> **TASK BRIEF**
Copy every line of the data below word for word, without changing anything.

Records from a data collection:
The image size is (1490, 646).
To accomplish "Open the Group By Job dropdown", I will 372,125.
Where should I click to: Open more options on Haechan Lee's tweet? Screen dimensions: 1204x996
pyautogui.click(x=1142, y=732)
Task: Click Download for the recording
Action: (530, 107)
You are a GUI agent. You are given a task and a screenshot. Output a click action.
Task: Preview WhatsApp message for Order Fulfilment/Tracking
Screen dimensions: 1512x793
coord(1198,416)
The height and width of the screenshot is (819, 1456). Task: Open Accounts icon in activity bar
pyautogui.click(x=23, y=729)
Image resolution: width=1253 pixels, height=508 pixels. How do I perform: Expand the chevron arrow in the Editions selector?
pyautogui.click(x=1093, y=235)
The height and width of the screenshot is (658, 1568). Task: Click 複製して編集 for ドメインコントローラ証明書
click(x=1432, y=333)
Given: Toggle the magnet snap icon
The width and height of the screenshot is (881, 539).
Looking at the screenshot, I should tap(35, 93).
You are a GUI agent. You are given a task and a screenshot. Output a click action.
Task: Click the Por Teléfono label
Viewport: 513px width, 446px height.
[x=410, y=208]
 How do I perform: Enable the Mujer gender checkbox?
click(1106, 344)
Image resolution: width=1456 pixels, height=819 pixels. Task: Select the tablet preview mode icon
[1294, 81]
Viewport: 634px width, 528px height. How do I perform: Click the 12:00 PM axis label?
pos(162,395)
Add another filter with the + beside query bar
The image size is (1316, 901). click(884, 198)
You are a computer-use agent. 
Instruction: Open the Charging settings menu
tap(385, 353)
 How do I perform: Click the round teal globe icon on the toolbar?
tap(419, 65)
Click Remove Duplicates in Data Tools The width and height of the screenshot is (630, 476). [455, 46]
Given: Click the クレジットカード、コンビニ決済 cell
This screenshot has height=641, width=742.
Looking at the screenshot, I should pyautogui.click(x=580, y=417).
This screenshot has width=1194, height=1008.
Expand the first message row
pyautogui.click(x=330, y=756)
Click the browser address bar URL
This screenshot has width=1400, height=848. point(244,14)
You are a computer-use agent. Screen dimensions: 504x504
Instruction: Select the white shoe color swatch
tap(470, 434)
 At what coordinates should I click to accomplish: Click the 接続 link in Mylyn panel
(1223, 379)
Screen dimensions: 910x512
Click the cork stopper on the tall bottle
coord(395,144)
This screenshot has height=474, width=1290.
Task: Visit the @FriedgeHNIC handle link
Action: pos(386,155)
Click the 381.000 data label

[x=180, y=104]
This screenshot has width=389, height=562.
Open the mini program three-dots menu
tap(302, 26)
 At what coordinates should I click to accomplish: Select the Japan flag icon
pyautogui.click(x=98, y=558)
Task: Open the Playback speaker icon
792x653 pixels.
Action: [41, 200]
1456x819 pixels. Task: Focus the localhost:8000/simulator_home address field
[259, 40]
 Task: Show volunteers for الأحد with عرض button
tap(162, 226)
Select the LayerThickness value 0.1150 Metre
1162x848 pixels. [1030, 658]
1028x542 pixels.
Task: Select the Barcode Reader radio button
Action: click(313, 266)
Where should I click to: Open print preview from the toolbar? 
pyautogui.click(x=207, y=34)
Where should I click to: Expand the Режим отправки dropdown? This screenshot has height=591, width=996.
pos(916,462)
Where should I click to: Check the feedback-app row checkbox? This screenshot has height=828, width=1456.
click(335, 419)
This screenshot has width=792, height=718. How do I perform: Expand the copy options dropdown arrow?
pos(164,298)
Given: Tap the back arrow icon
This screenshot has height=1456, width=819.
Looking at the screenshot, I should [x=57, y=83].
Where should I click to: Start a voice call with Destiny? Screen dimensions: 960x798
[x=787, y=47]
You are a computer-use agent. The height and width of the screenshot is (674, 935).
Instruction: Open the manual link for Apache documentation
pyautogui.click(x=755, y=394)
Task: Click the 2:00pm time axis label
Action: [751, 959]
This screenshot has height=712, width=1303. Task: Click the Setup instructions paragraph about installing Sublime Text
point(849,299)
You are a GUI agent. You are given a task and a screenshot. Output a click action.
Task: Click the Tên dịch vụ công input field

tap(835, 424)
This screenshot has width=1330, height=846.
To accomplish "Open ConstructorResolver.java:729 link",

> **RESPONSE BELOW**
The image size is (1490, 646).
To accomplish "Open the Group By Job dropdown", I will 372,125.
Where should I click to: Open more options on Haechan Lee's tweet? Screen dimensions: 1204x996
pyautogui.click(x=1142, y=732)
Task: Click Download for the recording
Action: (530, 107)
You are a GUI agent. You are given a task and a screenshot. Output a click action.
Task: Preview WhatsApp message for Order Fulfilment/Tracking
Screen dimensions: 1512x793
coord(1198,416)
The height and width of the screenshot is (819, 1456). Task: Open Accounts icon in activity bar
pyautogui.click(x=23, y=729)
Image resolution: width=1253 pixels, height=508 pixels. How do I perform: Expand the chevron arrow in the Editions selector?
pyautogui.click(x=1093, y=235)
The height and width of the screenshot is (658, 1568). Task: Click 複製して編集 for ドメインコントローラ証明書
click(x=1432, y=333)
Given: Toggle the magnet snap icon
The width and height of the screenshot is (881, 539).
Looking at the screenshot, I should tap(35, 93).
You are a GUI agent. You are given a task and a screenshot. Output a click action.
Task: Click the Por Teléfono label
Viewport: 513px width, 446px height.
[x=410, y=208]
 How do I perform: Enable the Mujer gender checkbox?
click(1106, 344)
Image resolution: width=1456 pixels, height=819 pixels. Task: Select the tablet preview mode icon
[1294, 81]
Viewport: 634px width, 528px height. How do I perform: Click the 12:00 PM axis label?
pos(162,395)
Add another filter with the + beside query bar
The image size is (1316, 901). click(884, 198)
You are a computer-use agent. 
Instruction: Open the Charging settings menu
tap(385, 353)
 How do I perform: Click the round teal globe icon on the toolbar?
tap(419, 65)
Click Remove Duplicates in Data Tools The width and height of the screenshot is (630, 476). [455, 46]
Given: Click the クレジットカード、コンビニ決済 cell
This screenshot has height=641, width=742.
Looking at the screenshot, I should pyautogui.click(x=580, y=417).
This screenshot has width=1194, height=1008.
Expand the first message row
pyautogui.click(x=330, y=756)
Click the browser address bar URL
This screenshot has width=1400, height=848. point(244,14)
You are a computer-use agent. Screen dimensions: 504x504
Instruction: Select the white shoe color swatch
tap(470, 434)
 At what coordinates should I click to accomplish: Click the 接続 link in Mylyn panel
(1223, 379)
Screen dimensions: 910x512
Click the cork stopper on the tall bottle
coord(395,144)
This screenshot has height=474, width=1290.
Task: Visit the @FriedgeHNIC handle link
Action: pos(386,155)
Click the 381.000 data label

[x=180, y=104]
This screenshot has width=389, height=562.
Open the mini program three-dots menu
tap(302, 26)
 At what coordinates should I click to accomplish: Select the Japan flag icon
pyautogui.click(x=98, y=558)
Task: Open the Playback speaker icon
792x653 pixels.
Action: [41, 200]
1456x819 pixels. Task: Focus the localhost:8000/simulator_home address field
[259, 40]
 Task: Show volunteers for الأحد with عرض button
tap(162, 226)
Select the LayerThickness value 0.1150 Metre
1162x848 pixels. [1030, 658]
1028x542 pixels.
Task: Select the Barcode Reader radio button
Action: click(313, 266)
Where should I click to: Open print preview from the toolbar? 
pyautogui.click(x=207, y=34)
Where should I click to: Expand the Режим отправки dropdown? This screenshot has height=591, width=996.
pos(916,462)
Where should I click to: Check the feedback-app row checkbox? This screenshot has height=828, width=1456.
click(335, 419)
This screenshot has width=792, height=718. How do I perform: Expand the copy options dropdown arrow?
pos(164,298)
Given: Tap the back arrow icon
This screenshot has height=1456, width=819.
Looking at the screenshot, I should [x=57, y=83].
Where should I click to: Start a voice call with Destiny? Screen dimensions: 960x798
[x=787, y=47]
You are a computer-use agent. The height and width of the screenshot is (674, 935).
Instruction: Open the manual link for Apache documentation
pyautogui.click(x=755, y=394)
Task: Click the 2:00pm time axis label
Action: [751, 959]
This screenshot has height=712, width=1303. Task: Click the Setup instructions paragraph about installing Sublime Text
point(849,299)
You are a GUI agent. You are given a task and a screenshot. Output a click action.
Task: Click the Tên dịch vụ công input field

tap(835, 424)
This screenshot has width=1330, height=846.
To accomplish "Open ConstructorResolver.java:729 link",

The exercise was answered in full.